In Moncharsh, our Supreme Court famously articulated the rule that the merits of an arbitrator’s decision are “not generally reviewable for errors of fact or law, whether or not such error appears on the face of the award and causes substantial injustice to the parties.” Importantly, however, the Supreme Court also noted there are “limited exceptions to this general rule[.]” (Id. at p. 6.)
Moncharsh discussed two of the “limited exceptions” in which judicial review of an arbitrator’s award is warranted. The first of these exceptions is “where a party claim[s] the entire contract or transaction was illegal.” (Moncharsh, supra, 3 Cal.4th at p. 32, citing Loving & Evans v Blick (1949) 33 Cal.2d 603, 609 [reversing arbitration award under construction contract because state law bars enforcement of contract with unlicensed contractor] and All Points Traders, Inc. v. Barrington Associates (1989) 211 Cal.App.3d 723, 738 [reversing arbitrator’s award of commission to unlicensed real estate broker where enforcement of commission contract “‘would be in direct contravention of the statute and against public policy’”].) Moncharsh recognized another “exceptional circumstance justifying judicial review of an arbitrator’s decision” arises where, though a contract is not entirely illegal, “granting finality to an arbitrator’s decision would be inconsistent with the protection of a party’s statutory rights.” (Moncharsh, supra, 3 Cal.4th at p. 32.)

= Collected data entries =
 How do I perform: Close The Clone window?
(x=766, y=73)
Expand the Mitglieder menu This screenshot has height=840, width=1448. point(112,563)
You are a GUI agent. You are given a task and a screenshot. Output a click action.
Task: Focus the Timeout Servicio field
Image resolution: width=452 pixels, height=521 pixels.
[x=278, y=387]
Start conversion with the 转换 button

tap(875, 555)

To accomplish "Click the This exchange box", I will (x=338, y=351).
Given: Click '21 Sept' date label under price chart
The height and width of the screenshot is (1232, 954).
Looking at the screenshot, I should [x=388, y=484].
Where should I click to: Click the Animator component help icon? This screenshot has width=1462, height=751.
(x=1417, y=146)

= Task requirements =
1 - Based on the passage about Moncharsh and arbitration review, mark each statement yes or no and quote the words of the passage that decide it. (a) Moncharsh held that an arbitrator's decision is generally not reviewable for errors of fact or law. (b) The first exception covers a claim that only part of a contract was illegal. (c) Loving & Evans v Blick upheld an arbitration award under a construction contract.
2 - Write the next part of the passage about Moncharsh and judicial review of arbitration awards, picking up after its final sentence.

= Answers to each task =
1 -
(a) Yes: "not generally reviewable for errors of fact or law, whether or not such error appears on the face of the award and causes substantial injustice to the parties."
(b) No: "where a party claim[s] the entire contract or transaction was illegal."
(c) No: "reversing arbitration award under construction contract because state law bars enforcement of contract with unlicensed contractor"

2 -
As the court of appeal observed in Ahdout v. Hekmatjah (2013) 213 Cal.App.4th 21 (Ahdout), “Numerous courts have since construed Moncharsh to stand for the proposition that an arbitrator exceeds its powers within the meaning of Code of Civil Procedure section 1286.2 by issuing an award that violates a party’s statutory rights or ‘an explicit legislative expression of public policy.’ [Citations.]” (Id. at p. 37 [“‘courts may, indeed must, vacate an arbitrator’s award when it violates a party’s statutory rights’”].)
Brown contends we must reverse the judgment because the trial court’s confirmation of the arbitration award conflicts with Brown’s right under section 16600 to pursue lawful employment. As we explain below, the contention has merit.
B. The Arbitrator’s Decision Was Inconsistent With Protecting Brown’s Section 16600 Right to Work in His Chosen Profession
1. Applicable Law
Dowell v. Biosense Webster, Inc. (2009) 179 Cal.App.4th 564 (Dowell) provides a comprehensive overview of the public policies underlying section 16600, which declares “every contract” that restrains “anyone . . . from engaging in a lawful profession, trade, or business of any kind is to that extent void.” (§ 16600.)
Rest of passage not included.